Software ecosystem enablement

The primary aim of the Morello Programme has been to enable creation of, and experimentation with, a large CHERI-enabled software ecosystem. Prior to Morello, research implementations of CHERI were entirely on FPGA (clocking around 100MHz), or were emulated with QEMU. While valuable in early research, these platforms could not enable "at scale" exploration of the impact of CHERI on large software corpora such as full operating systems, major desktop applications, or full server software stacks. In contrast, Morello operates at 2.5GHz, has a quad-core superscalar design, includes an on-chip GPU, supports up to 64GiB of DRAM, and provides high-performance I/O via PCIe.

Over the past year, Morello has supported a vast increase in the size of the CHERI software ecosystem, driven by over 70 companies, universities, and governmental organizations, which have collectively adapted over 100MLoC of open-source software to CHERI memory safety, according to current estimates.
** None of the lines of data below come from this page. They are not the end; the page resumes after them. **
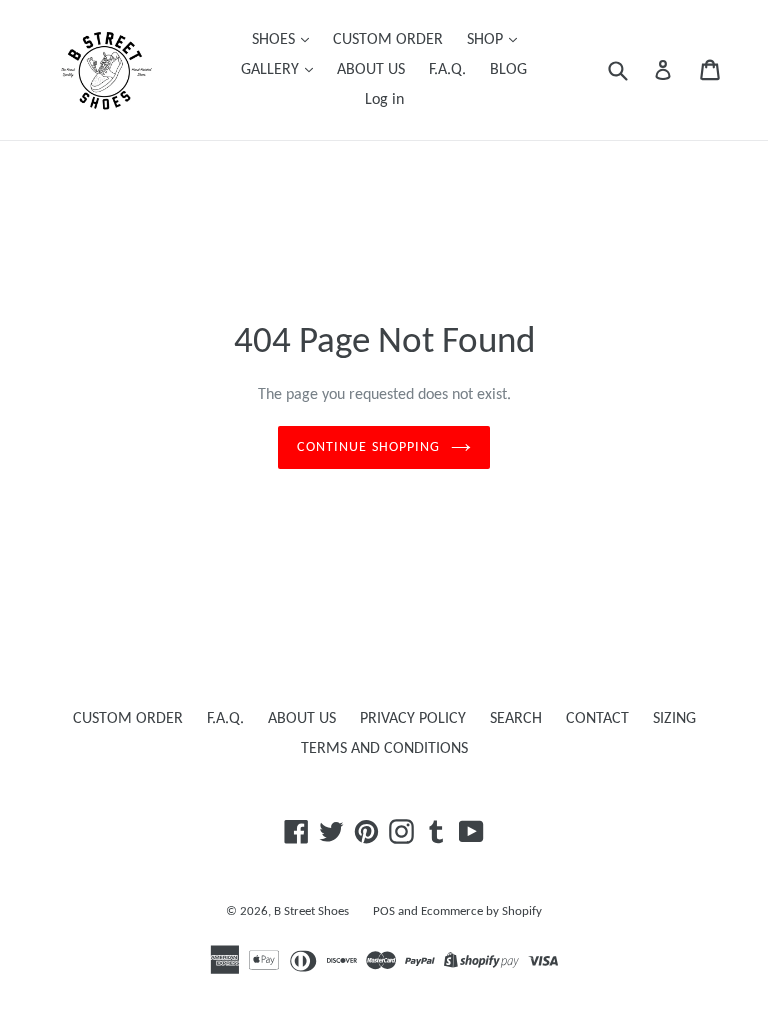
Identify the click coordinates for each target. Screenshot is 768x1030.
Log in (384, 100)
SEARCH (516, 719)
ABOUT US (371, 70)
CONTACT (597, 719)
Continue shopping (368, 447)
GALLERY (272, 70)
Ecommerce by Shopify (481, 911)
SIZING (674, 719)
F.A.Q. (447, 70)
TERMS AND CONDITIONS (384, 749)
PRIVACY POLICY (413, 719)
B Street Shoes (311, 911)
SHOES (275, 40)
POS (384, 911)
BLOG (508, 70)
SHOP (487, 40)
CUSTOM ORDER (388, 40)
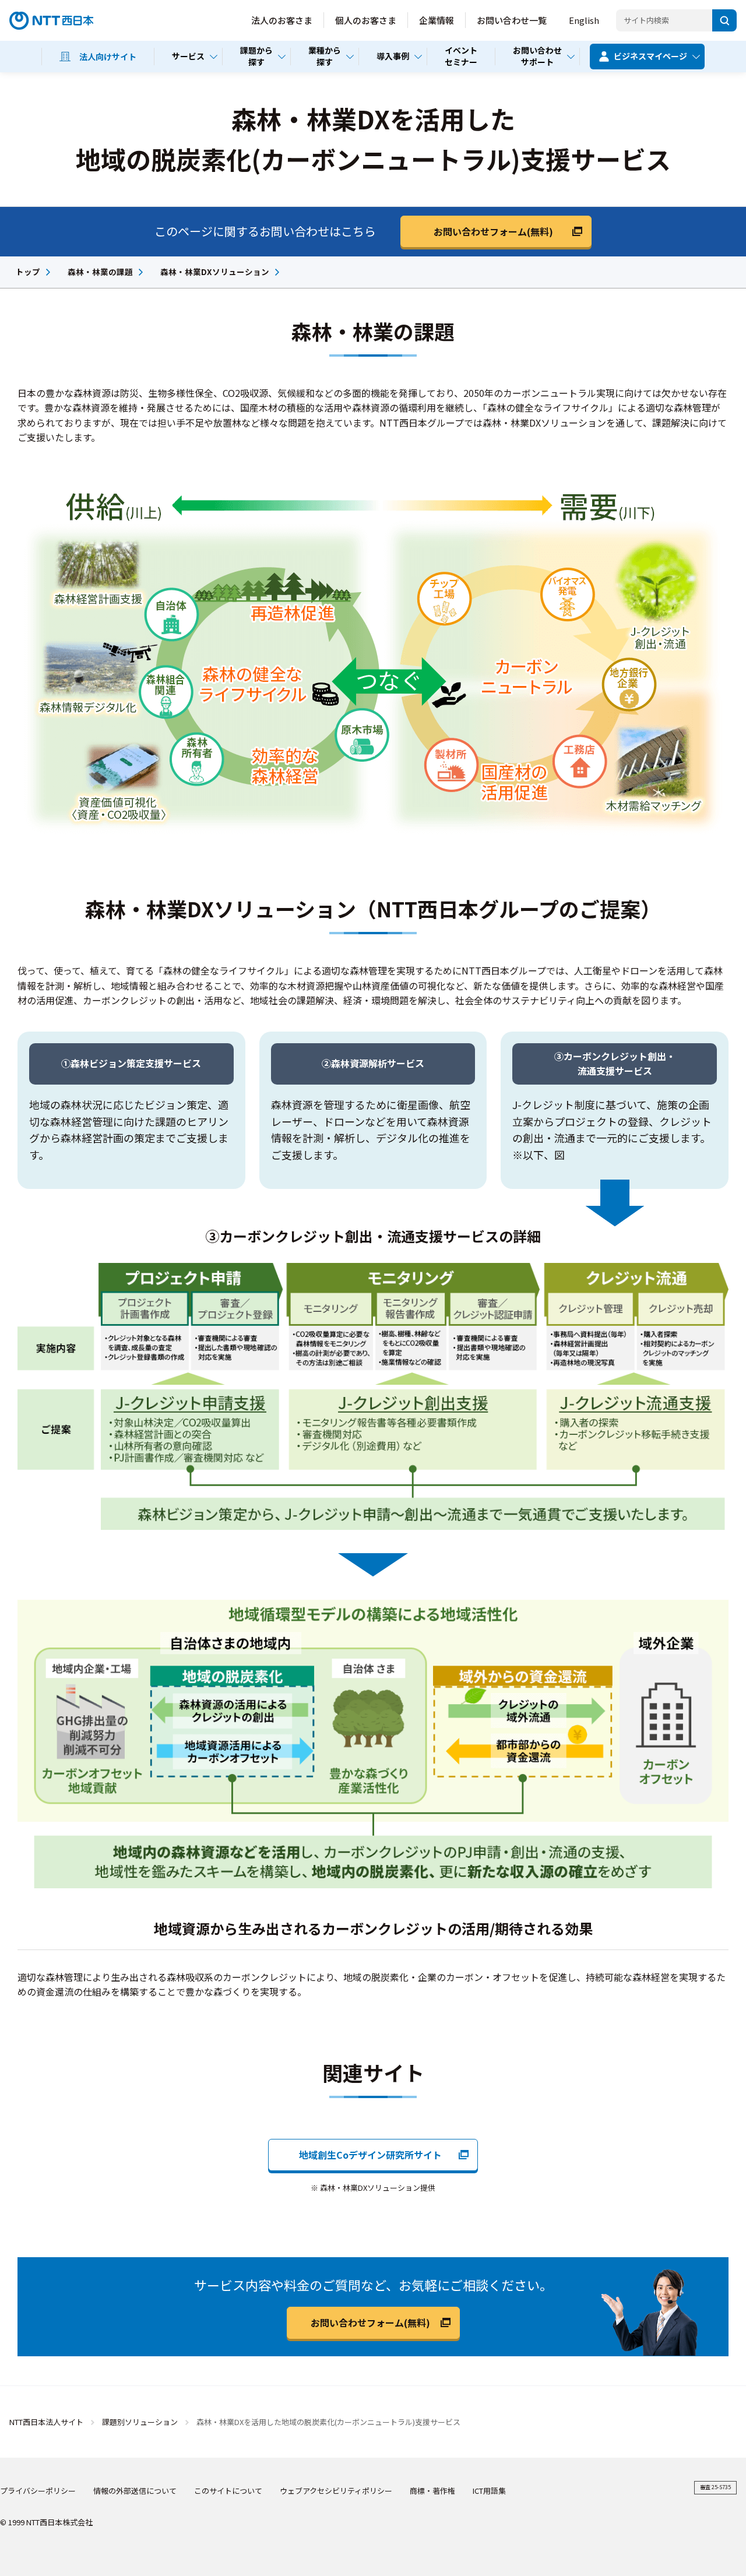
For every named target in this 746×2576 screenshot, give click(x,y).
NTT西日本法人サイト (46, 2421)
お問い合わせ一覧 (512, 20)
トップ (28, 271)
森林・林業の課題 (100, 271)
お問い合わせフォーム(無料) (493, 231)
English (584, 20)
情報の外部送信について (135, 2490)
This includes memory-safe FreeBSD kernel and userlevel, Linux BusyBox, Wayland window server and KDE Plasma desktop, and approaching ten thousand open-source software packages. At the time of writing, there is a significant in-progress effort to adapt the Chromium web browser and V8 JavaScript runtime to compile with memory-safe CHERI C/C++ languages. In addition to announced programme partners such as Google and Microsoft, dozens of companies supported by UKRI’s Technology Access Programme (TAP) have also adapted millions of lines of open-source and proprietary code to the platform.

This enablement has allowed realistic experimentation with server, workstation, industrial control, and automotive workloads running under memory safety, and also early work on fine-grained software compartmentalisation as research prototypes mature.